═══ STORED DATA ═══
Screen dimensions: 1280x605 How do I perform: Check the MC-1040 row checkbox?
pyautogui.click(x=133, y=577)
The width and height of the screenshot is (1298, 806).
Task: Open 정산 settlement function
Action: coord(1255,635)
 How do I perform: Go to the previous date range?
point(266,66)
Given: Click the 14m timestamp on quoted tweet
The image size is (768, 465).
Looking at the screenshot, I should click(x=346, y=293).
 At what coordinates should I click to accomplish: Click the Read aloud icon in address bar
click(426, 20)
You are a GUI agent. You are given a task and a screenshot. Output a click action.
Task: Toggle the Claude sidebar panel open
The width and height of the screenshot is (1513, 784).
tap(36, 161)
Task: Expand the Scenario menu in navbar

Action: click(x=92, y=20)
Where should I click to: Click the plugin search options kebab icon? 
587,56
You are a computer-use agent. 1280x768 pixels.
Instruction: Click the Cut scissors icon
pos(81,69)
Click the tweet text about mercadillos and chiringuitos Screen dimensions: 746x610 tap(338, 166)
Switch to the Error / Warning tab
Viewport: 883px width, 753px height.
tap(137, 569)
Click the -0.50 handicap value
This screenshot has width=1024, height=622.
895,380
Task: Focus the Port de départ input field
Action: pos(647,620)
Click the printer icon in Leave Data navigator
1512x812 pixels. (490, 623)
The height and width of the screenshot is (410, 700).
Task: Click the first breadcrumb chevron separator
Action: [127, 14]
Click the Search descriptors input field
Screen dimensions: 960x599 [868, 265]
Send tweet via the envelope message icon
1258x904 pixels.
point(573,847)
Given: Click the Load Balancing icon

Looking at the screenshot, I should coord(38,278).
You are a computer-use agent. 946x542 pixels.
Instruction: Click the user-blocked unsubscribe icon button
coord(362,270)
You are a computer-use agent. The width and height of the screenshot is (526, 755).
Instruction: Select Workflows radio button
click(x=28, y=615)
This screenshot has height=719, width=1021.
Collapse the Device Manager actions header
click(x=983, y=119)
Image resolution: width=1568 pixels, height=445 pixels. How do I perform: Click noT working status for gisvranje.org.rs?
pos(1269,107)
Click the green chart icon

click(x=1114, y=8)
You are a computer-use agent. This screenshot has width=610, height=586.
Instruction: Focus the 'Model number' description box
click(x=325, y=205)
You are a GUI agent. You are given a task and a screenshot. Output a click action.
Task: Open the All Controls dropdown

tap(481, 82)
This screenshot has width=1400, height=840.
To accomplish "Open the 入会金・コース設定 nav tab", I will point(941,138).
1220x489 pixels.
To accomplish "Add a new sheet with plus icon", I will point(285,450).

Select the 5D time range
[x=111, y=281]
═══
Would you please write out all the entries exactly?

Screen dimensions: 1280x605 How do I perform: Check the MC-1040 row checkbox?
pyautogui.click(x=133, y=577)
The width and height of the screenshot is (1298, 806).
Task: Open 정산 settlement function
Action: coord(1255,635)
 How do I perform: Go to the previous date range?
point(266,66)
Given: Click the 14m timestamp on quoted tweet
The image size is (768, 465).
Looking at the screenshot, I should click(x=346, y=293).
 At what coordinates should I click to accomplish: Click the Read aloud icon in address bar
click(426, 20)
You are a GUI agent. You are given a task and a screenshot. Output a click action.
Task: Toggle the Claude sidebar panel open
The width and height of the screenshot is (1513, 784).
tap(36, 161)
Task: Expand the Scenario menu in navbar

Action: click(x=92, y=20)
Where should I click to: Click the plugin search options kebab icon? 
587,56
You are a computer-use agent. 1280x768 pixels.
Instruction: Click the Cut scissors icon
pos(81,69)
Click the tweet text about mercadillos and chiringuitos Screen dimensions: 746x610 tap(338, 166)
Switch to the Error / Warning tab
Viewport: 883px width, 753px height.
tap(137, 569)
Click the -0.50 handicap value
This screenshot has width=1024, height=622.
895,380
Task: Focus the Port de départ input field
Action: pos(647,620)
Click the printer icon in Leave Data navigator
1512x812 pixels. (490, 623)
The height and width of the screenshot is (410, 700).
Task: Click the first breadcrumb chevron separator
Action: [127, 14]
Click the Search descriptors input field
Screen dimensions: 960x599 [868, 265]
Send tweet via the envelope message icon
1258x904 pixels.
point(573,847)
Given: Click the Load Balancing icon

Looking at the screenshot, I should coord(38,278).
You are a computer-use agent. 946x542 pixels.
Instruction: Click the user-blocked unsubscribe icon button
coord(362,270)
You are a computer-use agent. The width and height of the screenshot is (526, 755).
Instruction: Select Workflows radio button
click(x=28, y=615)
This screenshot has height=719, width=1021.
Collapse the Device Manager actions header
click(x=983, y=119)
Image resolution: width=1568 pixels, height=445 pixels. How do I perform: Click noT working status for gisvranje.org.rs?
pos(1269,107)
Click the green chart icon

click(x=1114, y=8)
You are a computer-use agent. This screenshot has width=610, height=586.
Instruction: Focus the 'Model number' description box
click(x=325, y=205)
You are a GUI agent. You are given a task and a screenshot. Output a click action.
Task: Open the All Controls dropdown

tap(481, 82)
This screenshot has width=1400, height=840.
To accomplish "Open the 入会金・コース設定 nav tab", I will point(941,138).
1220x489 pixels.
To accomplish "Add a new sheet with plus icon", I will point(285,450).

Select the 5D time range
[x=111, y=281]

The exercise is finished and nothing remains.